DATA SHOWN:
>>>
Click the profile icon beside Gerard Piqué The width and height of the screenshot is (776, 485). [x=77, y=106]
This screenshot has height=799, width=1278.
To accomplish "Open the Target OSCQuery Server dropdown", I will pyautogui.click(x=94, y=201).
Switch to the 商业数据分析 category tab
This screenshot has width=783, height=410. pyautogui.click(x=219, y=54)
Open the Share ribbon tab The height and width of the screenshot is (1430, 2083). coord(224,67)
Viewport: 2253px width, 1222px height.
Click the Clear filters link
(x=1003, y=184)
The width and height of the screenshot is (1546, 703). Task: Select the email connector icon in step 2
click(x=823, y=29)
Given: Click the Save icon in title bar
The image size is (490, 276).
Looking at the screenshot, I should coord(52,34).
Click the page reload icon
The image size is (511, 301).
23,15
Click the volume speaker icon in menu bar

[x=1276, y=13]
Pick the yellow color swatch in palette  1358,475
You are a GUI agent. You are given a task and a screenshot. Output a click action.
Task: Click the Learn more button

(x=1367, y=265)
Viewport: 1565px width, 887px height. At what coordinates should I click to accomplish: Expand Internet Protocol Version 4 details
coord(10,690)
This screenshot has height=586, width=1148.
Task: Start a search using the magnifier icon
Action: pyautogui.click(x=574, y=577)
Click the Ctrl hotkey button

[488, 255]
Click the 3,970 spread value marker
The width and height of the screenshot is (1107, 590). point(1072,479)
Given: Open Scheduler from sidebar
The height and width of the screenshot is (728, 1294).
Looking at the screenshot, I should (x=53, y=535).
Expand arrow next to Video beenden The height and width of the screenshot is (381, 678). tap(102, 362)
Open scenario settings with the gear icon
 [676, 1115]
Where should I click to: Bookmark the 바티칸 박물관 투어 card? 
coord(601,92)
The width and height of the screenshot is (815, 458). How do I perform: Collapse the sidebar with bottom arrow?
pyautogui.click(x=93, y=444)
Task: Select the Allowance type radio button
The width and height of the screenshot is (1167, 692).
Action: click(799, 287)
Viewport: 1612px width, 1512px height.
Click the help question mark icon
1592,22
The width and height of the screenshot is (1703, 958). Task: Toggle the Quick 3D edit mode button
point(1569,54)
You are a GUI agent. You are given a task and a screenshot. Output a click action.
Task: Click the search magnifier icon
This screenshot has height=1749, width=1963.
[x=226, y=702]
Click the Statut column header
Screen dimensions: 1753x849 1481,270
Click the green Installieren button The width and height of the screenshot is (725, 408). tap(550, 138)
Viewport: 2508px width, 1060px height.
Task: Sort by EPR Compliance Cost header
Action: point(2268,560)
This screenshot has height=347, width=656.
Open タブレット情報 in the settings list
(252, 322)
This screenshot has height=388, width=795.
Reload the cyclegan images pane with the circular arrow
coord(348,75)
<<<
TO DO: Please print exactly the lines from the one containing "Task: Select the Allowance type radio button" through the last line of the material.

RESULT OF THIS TASK:
Task: Select the Allowance type radio button
The width and height of the screenshot is (1167, 692).
Action: click(799, 287)
Viewport: 1612px width, 1512px height.
Click the help question mark icon
1592,22
The width and height of the screenshot is (1703, 958). Task: Toggle the Quick 3D edit mode button
point(1569,54)
You are a GUI agent. You are given a task and a screenshot. Output a click action.
Task: Click the search magnifier icon
This screenshot has height=1749, width=1963.
[x=226, y=702]
Click the Statut column header
Screen dimensions: 1753x849 1481,270
Click the green Installieren button The width and height of the screenshot is (725, 408). tap(550, 138)
Viewport: 2508px width, 1060px height.
Task: Sort by EPR Compliance Cost header
Action: point(2268,560)
This screenshot has height=347, width=656.
Open タブレット情報 in the settings list
(252, 322)
This screenshot has height=388, width=795.
Reload the cyclegan images pane with the circular arrow
coord(348,75)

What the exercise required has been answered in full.